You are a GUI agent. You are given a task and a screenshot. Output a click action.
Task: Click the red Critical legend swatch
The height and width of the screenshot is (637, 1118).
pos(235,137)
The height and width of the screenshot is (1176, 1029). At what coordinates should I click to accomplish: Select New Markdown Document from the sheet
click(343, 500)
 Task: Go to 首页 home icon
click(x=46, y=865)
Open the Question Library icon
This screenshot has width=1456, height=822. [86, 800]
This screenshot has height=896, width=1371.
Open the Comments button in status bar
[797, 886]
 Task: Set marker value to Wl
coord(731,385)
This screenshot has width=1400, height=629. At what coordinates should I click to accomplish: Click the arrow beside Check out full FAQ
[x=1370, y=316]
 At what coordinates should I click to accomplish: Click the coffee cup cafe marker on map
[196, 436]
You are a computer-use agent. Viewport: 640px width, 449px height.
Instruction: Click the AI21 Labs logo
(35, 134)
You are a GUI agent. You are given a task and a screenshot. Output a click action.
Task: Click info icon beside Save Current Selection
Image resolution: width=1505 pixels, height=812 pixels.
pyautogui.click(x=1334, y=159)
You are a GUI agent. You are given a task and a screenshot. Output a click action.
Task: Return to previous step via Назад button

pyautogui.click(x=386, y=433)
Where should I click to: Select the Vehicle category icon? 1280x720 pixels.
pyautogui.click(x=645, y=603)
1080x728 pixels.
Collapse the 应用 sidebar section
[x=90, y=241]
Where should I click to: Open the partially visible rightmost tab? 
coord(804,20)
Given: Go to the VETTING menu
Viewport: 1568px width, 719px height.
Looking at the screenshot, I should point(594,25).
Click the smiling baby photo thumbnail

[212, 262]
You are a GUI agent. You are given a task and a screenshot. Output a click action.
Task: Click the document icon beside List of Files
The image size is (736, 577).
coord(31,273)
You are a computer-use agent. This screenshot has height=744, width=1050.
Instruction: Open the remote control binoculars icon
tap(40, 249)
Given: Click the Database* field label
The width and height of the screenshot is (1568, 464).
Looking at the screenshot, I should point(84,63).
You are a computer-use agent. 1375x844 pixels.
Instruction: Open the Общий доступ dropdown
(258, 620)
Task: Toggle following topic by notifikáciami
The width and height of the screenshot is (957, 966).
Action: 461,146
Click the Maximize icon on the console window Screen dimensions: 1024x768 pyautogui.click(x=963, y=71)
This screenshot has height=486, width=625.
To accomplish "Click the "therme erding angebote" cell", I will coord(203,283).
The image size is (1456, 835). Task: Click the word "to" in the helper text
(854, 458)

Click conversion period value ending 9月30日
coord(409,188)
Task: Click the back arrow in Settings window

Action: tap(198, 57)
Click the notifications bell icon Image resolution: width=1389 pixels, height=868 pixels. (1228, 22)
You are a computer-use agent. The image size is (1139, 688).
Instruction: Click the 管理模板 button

• WHAT YOU HAVE TO DO
Tally up the lines above in which "computer" occurs. Give the result as a bare number.

• ANSWER BELOW
4